--- BEGIN ---

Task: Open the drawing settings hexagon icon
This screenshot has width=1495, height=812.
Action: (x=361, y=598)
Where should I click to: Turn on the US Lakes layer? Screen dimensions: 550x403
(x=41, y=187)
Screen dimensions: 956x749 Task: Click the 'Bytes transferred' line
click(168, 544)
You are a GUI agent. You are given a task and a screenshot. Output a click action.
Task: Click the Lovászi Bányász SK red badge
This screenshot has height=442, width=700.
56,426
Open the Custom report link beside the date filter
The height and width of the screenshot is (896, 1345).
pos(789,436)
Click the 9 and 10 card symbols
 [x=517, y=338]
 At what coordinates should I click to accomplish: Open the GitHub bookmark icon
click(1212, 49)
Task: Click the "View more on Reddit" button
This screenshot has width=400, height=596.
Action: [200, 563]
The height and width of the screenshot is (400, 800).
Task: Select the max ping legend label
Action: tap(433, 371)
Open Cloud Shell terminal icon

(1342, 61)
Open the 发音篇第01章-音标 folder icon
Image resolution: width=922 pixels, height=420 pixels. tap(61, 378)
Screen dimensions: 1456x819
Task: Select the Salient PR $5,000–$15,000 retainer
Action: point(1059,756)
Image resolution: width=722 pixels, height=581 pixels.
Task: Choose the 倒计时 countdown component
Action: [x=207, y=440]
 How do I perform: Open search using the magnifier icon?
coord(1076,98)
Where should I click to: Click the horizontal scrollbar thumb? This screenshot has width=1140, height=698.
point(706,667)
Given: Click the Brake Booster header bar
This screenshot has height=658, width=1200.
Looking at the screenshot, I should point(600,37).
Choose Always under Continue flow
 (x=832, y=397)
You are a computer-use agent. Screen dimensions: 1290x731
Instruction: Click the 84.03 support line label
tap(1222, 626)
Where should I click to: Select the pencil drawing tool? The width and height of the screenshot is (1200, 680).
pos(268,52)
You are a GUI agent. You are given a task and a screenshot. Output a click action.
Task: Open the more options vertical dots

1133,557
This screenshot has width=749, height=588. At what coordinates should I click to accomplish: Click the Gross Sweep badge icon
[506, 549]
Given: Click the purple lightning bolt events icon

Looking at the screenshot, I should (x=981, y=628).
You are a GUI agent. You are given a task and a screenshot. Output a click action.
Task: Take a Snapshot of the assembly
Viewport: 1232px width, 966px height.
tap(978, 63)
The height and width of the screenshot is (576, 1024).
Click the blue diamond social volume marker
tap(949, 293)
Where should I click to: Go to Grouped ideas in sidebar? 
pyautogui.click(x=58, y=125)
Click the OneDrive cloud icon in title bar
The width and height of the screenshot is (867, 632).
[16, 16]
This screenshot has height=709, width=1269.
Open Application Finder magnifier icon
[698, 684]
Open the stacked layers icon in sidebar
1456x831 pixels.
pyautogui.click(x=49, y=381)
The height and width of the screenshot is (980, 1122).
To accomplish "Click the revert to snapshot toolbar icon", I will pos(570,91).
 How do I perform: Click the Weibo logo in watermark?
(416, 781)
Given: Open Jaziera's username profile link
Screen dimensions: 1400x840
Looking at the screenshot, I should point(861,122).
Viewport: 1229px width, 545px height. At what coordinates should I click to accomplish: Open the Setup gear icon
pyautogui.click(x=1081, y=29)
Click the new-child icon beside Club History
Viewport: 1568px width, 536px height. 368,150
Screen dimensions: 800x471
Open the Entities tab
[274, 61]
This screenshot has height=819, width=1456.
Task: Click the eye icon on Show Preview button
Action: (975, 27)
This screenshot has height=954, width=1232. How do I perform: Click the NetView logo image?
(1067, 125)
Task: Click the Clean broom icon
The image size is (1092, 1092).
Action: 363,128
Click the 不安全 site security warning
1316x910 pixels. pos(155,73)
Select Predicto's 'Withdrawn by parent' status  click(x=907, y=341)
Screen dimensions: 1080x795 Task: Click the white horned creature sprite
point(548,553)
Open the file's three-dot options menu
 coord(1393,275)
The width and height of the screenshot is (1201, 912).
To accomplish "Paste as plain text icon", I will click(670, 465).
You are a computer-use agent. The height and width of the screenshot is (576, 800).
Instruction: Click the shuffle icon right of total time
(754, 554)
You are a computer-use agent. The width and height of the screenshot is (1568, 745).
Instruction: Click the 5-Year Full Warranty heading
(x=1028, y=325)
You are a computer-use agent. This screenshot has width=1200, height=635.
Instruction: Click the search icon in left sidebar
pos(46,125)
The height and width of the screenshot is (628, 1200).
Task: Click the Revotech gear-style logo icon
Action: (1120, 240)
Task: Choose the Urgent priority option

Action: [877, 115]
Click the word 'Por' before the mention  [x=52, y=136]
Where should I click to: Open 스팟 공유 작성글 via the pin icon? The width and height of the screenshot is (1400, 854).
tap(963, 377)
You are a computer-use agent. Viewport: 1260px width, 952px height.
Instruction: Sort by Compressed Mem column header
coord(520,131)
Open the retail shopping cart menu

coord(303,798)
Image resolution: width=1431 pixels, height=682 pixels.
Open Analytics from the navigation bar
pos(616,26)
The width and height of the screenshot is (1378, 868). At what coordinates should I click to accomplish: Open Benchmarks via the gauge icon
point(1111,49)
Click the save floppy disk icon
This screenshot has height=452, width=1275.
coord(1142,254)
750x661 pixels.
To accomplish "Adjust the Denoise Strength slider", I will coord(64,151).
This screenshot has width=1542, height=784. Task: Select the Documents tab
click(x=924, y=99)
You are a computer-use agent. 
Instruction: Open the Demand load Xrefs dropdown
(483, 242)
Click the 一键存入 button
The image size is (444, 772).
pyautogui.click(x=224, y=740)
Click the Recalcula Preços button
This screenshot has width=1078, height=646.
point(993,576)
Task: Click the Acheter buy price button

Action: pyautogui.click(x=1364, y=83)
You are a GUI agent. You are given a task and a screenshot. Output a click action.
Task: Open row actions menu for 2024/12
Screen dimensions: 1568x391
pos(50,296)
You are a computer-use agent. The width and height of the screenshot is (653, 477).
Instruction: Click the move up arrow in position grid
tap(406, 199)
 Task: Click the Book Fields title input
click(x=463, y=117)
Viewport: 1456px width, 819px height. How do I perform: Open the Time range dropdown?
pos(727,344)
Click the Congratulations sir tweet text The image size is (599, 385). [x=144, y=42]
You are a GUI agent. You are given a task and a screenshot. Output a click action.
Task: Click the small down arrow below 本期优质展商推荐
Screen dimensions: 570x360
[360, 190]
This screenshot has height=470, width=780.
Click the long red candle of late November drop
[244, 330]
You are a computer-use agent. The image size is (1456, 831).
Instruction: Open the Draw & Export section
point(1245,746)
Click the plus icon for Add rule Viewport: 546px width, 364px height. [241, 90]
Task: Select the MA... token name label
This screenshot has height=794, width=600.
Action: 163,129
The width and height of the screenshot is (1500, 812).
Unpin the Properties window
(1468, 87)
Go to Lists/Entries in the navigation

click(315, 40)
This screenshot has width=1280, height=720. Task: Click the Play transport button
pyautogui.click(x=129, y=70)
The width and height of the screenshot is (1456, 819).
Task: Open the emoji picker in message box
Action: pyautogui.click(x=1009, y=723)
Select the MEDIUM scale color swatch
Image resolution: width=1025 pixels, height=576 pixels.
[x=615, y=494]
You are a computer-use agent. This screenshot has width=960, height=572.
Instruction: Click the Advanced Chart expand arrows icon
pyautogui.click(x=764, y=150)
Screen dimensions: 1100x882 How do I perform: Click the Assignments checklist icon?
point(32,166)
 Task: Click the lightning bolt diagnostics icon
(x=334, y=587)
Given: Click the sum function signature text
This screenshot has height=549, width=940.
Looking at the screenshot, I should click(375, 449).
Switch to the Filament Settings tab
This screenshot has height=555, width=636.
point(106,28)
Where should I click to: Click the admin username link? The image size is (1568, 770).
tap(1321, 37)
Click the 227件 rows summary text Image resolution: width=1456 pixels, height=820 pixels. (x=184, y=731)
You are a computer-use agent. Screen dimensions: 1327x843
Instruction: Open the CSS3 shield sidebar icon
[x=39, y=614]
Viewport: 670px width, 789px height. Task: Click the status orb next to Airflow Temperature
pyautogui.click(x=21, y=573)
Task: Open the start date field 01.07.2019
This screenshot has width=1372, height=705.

--- END ---

— TASK INSTRUCTIONS —
Render everything from the start of the data down to the line containing "click(168, 544)" as a numbered list, leaving out any blank lines.

— RESPONSE —
1. Task: Open the drawing settings hexagon icon
2. This screenshot has width=1495, height=812.
3. Action: (x=361, y=598)
4. Where should I click to: Turn on the US Lakes layer? Screen dimensions: 550x403
5. (x=41, y=187)
6. Screen dimensions: 956x749 Task: Click the 'Bytes transferred' line
7. click(168, 544)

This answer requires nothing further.